>>>

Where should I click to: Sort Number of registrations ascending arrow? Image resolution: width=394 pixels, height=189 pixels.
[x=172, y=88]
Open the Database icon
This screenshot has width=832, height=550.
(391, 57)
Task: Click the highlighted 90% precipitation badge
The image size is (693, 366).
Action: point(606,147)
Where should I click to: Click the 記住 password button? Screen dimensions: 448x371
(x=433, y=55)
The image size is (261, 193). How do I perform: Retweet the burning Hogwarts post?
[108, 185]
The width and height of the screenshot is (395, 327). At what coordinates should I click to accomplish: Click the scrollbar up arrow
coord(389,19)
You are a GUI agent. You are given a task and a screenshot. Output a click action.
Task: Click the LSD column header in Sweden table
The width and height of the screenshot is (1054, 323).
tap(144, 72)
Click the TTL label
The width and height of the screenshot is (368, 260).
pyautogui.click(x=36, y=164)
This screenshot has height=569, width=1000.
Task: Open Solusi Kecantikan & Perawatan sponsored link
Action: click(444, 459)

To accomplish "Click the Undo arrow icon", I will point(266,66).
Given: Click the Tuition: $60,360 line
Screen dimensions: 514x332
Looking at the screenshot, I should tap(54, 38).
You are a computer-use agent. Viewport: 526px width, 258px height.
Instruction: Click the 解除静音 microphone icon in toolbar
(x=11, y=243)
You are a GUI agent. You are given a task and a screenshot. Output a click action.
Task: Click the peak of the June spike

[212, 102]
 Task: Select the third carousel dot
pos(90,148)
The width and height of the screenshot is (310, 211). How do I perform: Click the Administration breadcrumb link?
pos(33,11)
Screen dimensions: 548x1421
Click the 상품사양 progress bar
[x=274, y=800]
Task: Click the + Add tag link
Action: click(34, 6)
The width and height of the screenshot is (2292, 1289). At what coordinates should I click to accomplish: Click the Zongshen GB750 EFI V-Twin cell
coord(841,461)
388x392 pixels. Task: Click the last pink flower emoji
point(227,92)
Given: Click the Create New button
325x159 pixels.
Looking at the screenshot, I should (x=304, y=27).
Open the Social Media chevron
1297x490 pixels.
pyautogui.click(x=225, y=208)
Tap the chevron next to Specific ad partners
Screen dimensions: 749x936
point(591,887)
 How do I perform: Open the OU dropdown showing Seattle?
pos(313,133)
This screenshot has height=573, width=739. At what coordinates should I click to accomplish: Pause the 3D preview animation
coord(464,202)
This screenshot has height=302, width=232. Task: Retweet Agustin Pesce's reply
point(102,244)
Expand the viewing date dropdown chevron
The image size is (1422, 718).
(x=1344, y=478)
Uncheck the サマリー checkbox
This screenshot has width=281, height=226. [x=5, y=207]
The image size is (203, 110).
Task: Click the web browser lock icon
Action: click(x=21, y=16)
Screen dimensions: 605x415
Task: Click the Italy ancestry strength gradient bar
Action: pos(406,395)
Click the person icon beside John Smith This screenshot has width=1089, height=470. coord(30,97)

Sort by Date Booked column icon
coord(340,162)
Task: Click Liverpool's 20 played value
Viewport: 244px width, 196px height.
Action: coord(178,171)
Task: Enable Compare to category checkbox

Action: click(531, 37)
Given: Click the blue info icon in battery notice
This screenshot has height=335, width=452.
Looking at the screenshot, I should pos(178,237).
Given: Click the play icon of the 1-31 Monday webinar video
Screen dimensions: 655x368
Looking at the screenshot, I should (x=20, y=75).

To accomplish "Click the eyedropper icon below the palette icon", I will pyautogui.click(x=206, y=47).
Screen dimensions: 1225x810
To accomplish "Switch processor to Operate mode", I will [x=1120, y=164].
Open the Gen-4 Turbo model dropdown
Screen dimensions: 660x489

<<<

Copy each line of the listing that includes "will".

To accomplish "Click the Undo arrow icon", I will point(266,66).
To accomplish "Click the eyedropper icon below the palette icon", I will pyautogui.click(x=206, y=47).
To accomplish "Switch processor to Operate mode", I will [x=1120, y=164].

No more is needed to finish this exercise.